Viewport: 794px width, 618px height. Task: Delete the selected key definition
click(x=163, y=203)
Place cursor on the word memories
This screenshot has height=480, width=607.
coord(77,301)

☆ ☆ ☆ ☆ ☆ ☆ ☆

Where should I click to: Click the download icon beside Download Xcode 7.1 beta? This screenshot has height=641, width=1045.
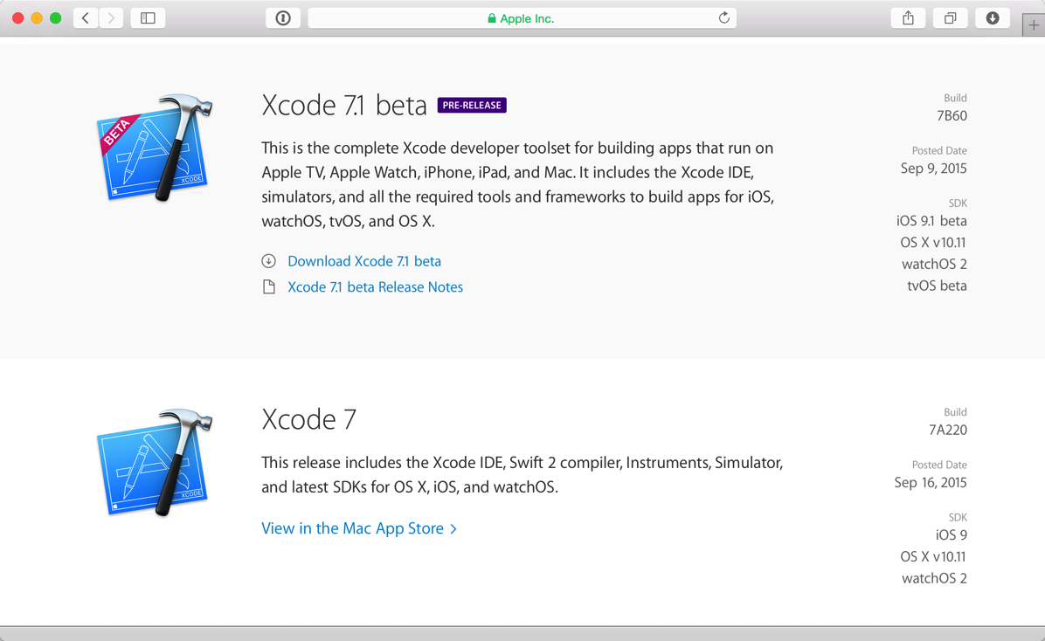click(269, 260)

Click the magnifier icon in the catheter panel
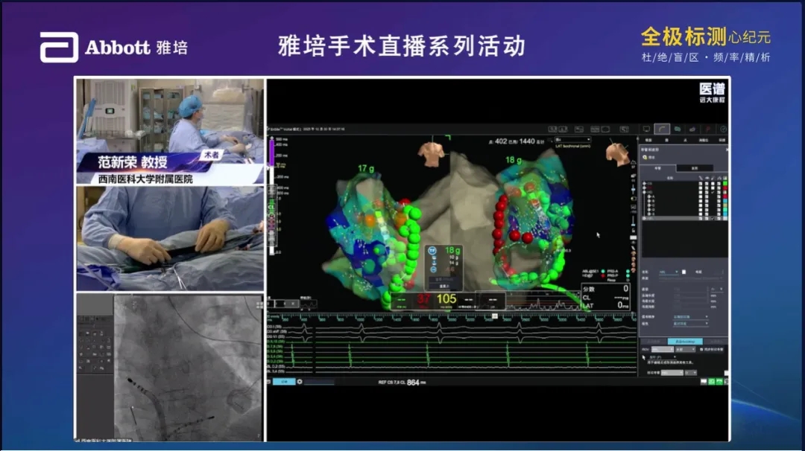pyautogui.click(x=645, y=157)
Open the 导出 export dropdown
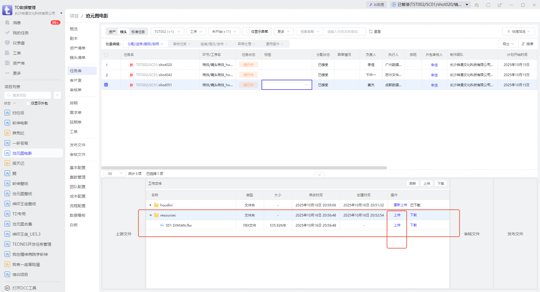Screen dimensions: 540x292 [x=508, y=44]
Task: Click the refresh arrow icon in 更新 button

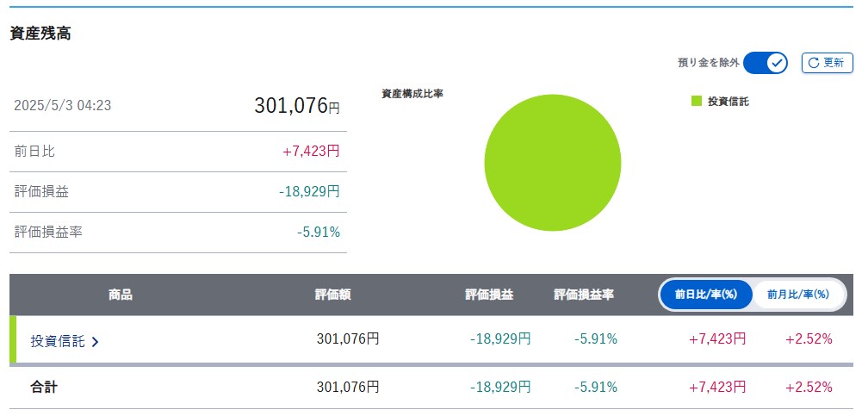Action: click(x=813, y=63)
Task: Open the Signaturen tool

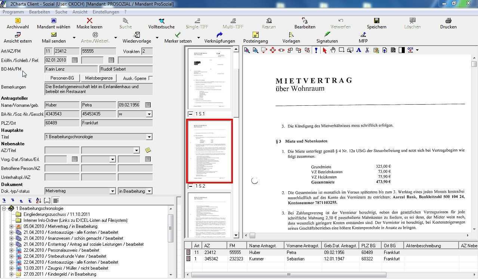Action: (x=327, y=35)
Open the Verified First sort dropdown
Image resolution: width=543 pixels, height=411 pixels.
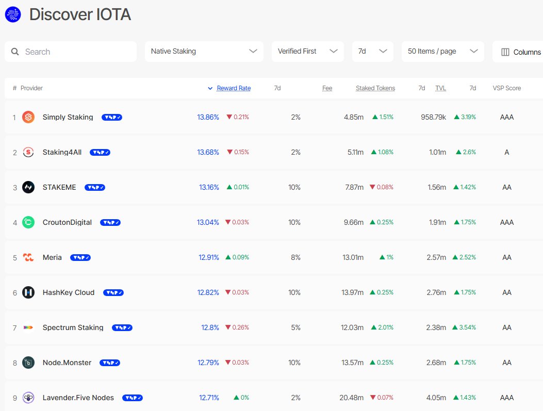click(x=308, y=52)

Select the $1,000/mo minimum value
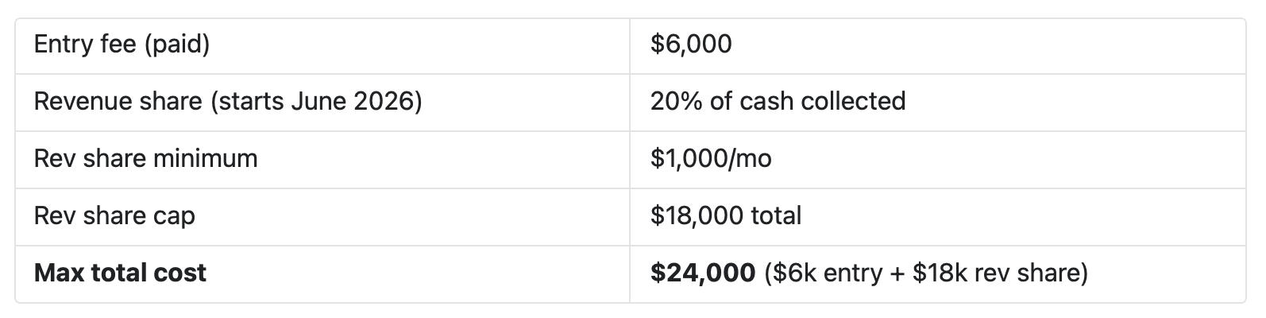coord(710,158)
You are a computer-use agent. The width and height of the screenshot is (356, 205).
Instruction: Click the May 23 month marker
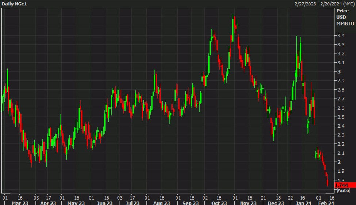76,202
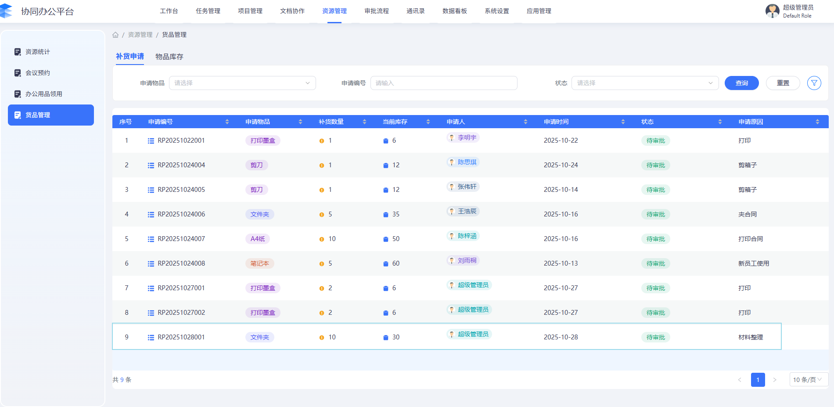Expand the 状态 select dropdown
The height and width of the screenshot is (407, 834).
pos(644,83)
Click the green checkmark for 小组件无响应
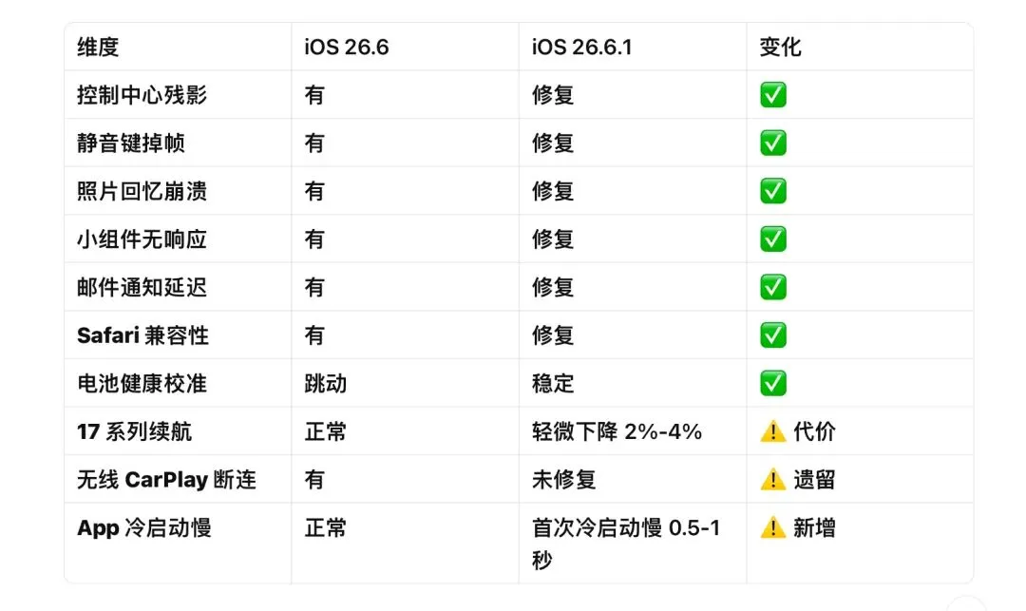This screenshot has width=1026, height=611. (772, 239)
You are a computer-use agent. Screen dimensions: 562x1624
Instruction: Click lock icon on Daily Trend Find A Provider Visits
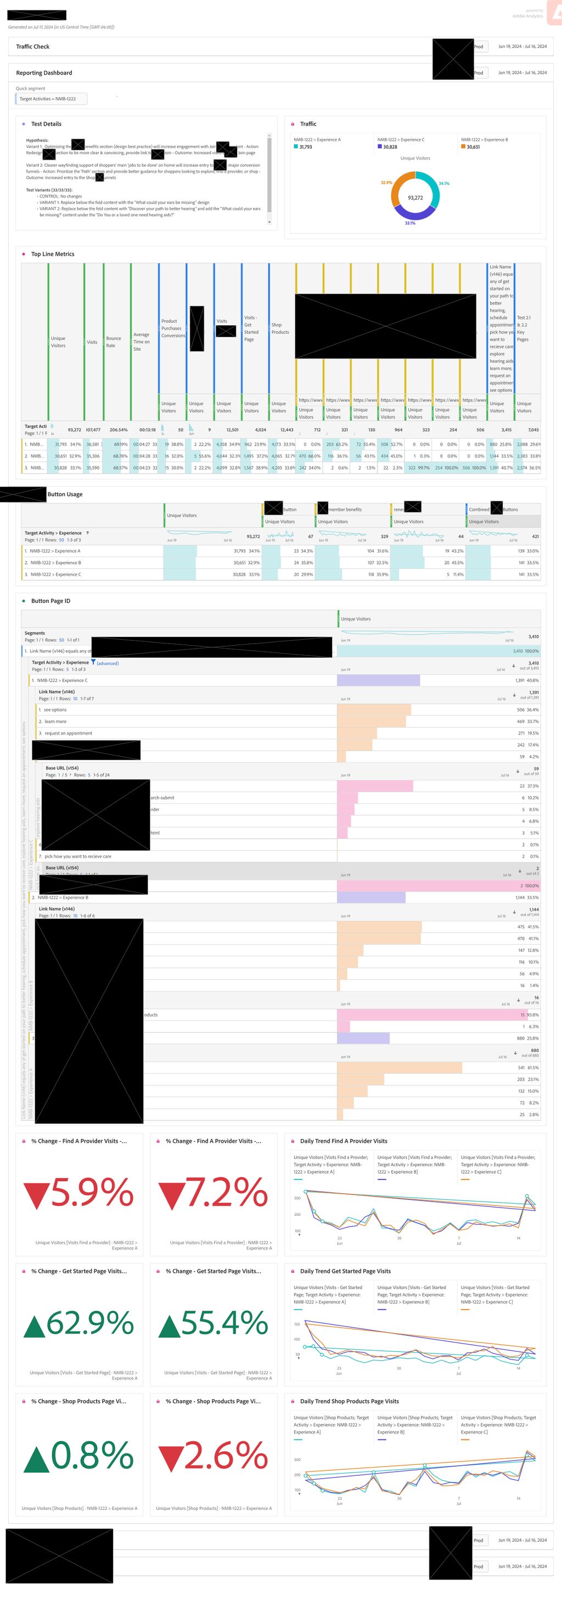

☆ ☆ ☆ ☆ ☆ ☆ ☆

◆ **WHAT IS REQUIRED**: Within the data above, the lines from the one with "You are a computer-use agent. Screen" to the one with "Instruction: Click lock" must be repeated exactly; no other line belongs in the answer.

◆ **ANSWER SECTION**:
You are a computer-use agent. Screen dimensions: 562x1624
Instruction: Click lock icon on Daily Trend Find A Provider Visits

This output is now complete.